- _Work task_
Copy the passage on Catholic and Christian schools in Poland that begins at the words "- Location: There" and stops after "is very convenient.", and replace "convenient" with "practical".

- _Extracted text_

*** Block opens ***

- High level of education: Private Catholic and Christian schools in Poland provide high-quality instruction from preschool to high school. This allows your child to receive a high level of education through all the years of compulsory and non-compulsory schooling.
- Location: There are many Catholic and Christian schools throughout Poland. You’re thus likely to find one of these schools near you. This is very convenient.
- Individualized teaching: Many private Catholic schools offer a personalized education program, both for secular and religious subjects. This is supported by small classes and a warm and nurturing environment. Although teachers are demanding, they’re also very supportive. They try to reduce competition among students, and build a cohesive and tight-knit community.
- Value system: Catholic schools offer a traditional value system, based on the religion of Christianity. This is very important to many Christian families in Poland. It may also interest those who want their children’s education and upbringing to be based on a clear value system which prioritizes family, home, and faith. In this way, a Christian education can be attractive even to non-practising Christians and non-believers.

*** Block closes ***

- _Data supplied_
*** Block opens ***

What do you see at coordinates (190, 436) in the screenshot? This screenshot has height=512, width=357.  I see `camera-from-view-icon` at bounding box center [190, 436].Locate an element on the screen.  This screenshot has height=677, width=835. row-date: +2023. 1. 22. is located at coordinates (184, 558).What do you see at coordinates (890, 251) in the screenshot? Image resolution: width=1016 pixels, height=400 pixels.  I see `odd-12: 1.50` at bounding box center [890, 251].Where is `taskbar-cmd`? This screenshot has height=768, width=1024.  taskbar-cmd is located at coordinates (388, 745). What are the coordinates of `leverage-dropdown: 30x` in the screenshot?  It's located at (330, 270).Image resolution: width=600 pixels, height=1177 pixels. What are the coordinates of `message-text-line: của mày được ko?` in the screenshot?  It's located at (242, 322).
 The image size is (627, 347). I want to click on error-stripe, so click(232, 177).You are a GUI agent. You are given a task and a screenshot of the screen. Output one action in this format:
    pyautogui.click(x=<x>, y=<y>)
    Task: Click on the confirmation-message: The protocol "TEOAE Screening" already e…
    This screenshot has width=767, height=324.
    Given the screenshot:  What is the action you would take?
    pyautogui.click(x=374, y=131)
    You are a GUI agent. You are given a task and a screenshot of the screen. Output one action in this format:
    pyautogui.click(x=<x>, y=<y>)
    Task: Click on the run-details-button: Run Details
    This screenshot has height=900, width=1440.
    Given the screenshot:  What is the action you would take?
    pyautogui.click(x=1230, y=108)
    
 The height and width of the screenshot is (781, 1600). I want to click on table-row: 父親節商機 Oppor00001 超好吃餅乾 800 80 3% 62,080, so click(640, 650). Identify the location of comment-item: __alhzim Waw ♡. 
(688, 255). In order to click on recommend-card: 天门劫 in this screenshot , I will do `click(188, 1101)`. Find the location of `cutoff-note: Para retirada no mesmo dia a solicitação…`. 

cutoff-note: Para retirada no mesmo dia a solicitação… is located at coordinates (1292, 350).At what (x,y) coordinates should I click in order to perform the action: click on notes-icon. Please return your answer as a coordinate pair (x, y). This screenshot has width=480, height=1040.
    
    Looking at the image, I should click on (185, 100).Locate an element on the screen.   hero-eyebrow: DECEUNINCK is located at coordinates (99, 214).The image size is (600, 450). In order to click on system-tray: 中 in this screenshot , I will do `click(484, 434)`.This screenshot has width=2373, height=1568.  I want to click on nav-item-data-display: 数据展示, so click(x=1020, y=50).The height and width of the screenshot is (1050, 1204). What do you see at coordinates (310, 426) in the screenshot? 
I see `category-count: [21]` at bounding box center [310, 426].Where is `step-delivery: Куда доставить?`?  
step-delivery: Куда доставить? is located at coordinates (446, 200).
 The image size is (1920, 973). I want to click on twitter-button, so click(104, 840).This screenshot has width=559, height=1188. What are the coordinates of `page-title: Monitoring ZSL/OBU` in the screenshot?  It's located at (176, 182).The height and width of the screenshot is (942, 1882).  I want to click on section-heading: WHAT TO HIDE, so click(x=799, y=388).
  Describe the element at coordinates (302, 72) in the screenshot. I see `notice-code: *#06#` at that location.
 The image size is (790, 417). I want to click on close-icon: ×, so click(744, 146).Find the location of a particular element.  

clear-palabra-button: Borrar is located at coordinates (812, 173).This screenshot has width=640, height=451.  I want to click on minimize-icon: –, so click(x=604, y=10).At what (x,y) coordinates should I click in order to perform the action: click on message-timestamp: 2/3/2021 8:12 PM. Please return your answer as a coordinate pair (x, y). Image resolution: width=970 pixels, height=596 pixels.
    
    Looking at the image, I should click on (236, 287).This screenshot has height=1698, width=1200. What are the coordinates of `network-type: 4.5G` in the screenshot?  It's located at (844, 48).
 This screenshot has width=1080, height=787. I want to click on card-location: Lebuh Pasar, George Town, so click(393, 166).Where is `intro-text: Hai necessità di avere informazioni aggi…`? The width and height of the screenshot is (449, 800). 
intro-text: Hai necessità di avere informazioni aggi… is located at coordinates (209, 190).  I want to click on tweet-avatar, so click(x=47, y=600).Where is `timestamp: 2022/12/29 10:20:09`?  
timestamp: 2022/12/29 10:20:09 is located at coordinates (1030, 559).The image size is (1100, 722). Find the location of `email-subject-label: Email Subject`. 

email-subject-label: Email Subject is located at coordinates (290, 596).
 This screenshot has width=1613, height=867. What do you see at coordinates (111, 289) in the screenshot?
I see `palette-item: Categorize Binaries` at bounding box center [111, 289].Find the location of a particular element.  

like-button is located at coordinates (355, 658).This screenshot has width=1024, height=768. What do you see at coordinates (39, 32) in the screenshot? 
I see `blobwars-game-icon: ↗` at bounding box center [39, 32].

*** Block closes ***

- _Result of the task_
- Location: There are many Catholic and Christian schools throughout Poland. You’re thus likely to find one of these schools near you. This is very practical.